Request: Set down, without any change, the lines of the listing below from the line containing "Task: Click the 类型 section heading" up to and including the line containing "point(184,201)".

BEGIN

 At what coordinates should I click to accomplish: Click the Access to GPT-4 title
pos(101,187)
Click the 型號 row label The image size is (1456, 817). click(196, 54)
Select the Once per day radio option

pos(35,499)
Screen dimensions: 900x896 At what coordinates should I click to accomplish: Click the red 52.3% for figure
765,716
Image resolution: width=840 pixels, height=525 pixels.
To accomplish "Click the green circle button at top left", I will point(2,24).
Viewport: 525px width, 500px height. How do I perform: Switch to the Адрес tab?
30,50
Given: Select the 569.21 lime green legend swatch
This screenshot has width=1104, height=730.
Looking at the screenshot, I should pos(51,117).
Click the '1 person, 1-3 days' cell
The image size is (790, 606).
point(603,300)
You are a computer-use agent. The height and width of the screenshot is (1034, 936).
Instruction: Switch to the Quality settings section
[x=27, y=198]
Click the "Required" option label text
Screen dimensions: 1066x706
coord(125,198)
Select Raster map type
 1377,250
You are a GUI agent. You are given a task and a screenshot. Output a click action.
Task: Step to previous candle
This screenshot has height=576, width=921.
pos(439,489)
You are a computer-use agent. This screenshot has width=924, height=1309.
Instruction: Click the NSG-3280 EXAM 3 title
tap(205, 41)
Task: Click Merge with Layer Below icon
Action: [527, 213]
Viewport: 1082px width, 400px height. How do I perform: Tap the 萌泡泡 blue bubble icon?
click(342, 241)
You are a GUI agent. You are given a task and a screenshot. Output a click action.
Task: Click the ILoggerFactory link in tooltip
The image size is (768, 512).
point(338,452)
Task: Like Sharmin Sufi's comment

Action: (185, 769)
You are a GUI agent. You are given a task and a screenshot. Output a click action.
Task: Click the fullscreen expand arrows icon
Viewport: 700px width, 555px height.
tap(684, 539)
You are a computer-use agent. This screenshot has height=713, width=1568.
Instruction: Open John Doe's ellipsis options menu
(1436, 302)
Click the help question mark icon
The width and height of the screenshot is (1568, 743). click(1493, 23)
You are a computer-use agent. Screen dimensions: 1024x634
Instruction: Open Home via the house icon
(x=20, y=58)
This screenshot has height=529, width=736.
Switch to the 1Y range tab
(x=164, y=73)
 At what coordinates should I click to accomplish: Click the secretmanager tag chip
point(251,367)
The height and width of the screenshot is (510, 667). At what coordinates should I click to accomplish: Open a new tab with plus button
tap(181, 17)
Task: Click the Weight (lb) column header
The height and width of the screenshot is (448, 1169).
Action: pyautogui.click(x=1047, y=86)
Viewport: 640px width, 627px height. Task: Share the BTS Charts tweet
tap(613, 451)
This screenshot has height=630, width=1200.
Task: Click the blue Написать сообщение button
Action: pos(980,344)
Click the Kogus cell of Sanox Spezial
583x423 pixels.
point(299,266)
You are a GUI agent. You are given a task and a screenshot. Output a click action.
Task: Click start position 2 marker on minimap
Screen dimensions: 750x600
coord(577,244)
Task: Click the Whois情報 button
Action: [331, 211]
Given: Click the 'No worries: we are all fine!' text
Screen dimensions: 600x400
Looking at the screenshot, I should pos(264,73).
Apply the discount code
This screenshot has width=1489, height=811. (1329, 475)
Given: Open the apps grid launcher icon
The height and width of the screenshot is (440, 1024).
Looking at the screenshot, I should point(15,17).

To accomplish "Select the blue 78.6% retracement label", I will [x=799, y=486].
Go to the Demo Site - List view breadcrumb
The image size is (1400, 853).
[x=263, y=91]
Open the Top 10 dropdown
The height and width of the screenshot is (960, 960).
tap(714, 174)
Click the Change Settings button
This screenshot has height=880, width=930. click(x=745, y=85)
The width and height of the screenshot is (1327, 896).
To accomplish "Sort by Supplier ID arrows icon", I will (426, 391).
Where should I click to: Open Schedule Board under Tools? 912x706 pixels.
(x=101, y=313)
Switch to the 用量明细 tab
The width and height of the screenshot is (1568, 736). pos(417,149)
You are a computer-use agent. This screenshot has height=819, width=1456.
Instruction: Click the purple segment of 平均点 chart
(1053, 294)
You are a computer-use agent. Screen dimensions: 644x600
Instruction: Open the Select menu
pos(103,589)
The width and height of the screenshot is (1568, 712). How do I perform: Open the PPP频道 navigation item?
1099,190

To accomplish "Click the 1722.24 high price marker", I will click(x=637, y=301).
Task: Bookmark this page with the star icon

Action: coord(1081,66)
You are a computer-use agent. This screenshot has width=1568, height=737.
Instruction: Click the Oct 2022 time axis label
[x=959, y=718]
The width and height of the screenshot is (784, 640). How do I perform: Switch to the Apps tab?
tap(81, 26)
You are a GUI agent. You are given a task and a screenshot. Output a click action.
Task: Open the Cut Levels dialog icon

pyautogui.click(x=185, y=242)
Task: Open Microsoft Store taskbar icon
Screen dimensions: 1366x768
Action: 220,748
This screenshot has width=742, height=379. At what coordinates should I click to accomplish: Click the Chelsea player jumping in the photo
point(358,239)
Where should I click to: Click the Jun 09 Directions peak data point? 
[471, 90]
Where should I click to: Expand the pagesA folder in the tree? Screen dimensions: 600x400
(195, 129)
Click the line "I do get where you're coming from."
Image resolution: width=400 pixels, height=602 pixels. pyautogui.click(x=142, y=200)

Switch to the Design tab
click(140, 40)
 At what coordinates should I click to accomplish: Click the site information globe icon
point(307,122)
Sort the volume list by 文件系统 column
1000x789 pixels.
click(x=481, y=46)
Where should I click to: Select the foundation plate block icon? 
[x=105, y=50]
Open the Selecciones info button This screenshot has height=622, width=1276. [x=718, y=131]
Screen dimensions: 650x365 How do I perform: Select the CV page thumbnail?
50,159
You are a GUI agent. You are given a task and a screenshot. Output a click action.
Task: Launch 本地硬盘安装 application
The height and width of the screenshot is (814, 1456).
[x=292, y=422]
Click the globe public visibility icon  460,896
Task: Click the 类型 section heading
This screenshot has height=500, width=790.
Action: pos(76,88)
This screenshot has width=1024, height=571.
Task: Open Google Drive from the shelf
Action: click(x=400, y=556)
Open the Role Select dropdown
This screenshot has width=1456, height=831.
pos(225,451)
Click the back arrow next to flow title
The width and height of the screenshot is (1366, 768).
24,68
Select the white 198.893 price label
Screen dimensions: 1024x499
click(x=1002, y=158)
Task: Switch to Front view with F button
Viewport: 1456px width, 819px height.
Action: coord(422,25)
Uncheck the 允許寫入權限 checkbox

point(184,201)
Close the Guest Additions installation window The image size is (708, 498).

END

Result below:
Task: Click the 类型 section heading
This screenshot has height=500, width=790.
Action: pos(76,88)
This screenshot has width=1024, height=571.
Task: Open Google Drive from the shelf
Action: click(x=400, y=556)
Open the Role Select dropdown
This screenshot has width=1456, height=831.
pos(225,451)
Click the back arrow next to flow title
The width and height of the screenshot is (1366, 768).
24,68
Select the white 198.893 price label
Screen dimensions: 1024x499
click(x=1002, y=158)
Task: Switch to Front view with F button
Viewport: 1456px width, 819px height.
Action: coord(422,25)
Uncheck the 允許寫入權限 checkbox

point(184,201)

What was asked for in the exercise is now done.